Action item
Retype every entry below without altering anything.

##############################

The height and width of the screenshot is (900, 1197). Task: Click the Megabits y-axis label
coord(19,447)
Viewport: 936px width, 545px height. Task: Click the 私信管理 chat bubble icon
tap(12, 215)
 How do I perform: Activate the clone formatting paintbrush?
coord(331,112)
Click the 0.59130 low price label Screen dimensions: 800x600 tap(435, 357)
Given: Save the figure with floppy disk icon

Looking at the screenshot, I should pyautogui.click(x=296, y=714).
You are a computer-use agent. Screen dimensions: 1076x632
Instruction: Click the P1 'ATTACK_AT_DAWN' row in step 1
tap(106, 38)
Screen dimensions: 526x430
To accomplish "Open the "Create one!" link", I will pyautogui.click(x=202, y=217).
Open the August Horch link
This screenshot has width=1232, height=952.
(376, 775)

##############################

Solution to this task
The height and width of the screenshot is (900, 1197). Task: Click the Megabits y-axis label
coord(19,447)
Viewport: 936px width, 545px height. Task: Click the 私信管理 chat bubble icon
tap(12, 215)
 How do I perform: Activate the clone formatting paintbrush?
coord(331,112)
Click the 0.59130 low price label Screen dimensions: 800x600 tap(435, 357)
Given: Save the figure with floppy disk icon

Looking at the screenshot, I should pyautogui.click(x=296, y=714).
You are a computer-use agent. Screen dimensions: 1076x632
Instruction: Click the P1 'ATTACK_AT_DAWN' row in step 1
tap(106, 38)
Screen dimensions: 526x430
To accomplish "Open the "Create one!" link", I will pyautogui.click(x=202, y=217).
Open the August Horch link
This screenshot has width=1232, height=952.
(376, 775)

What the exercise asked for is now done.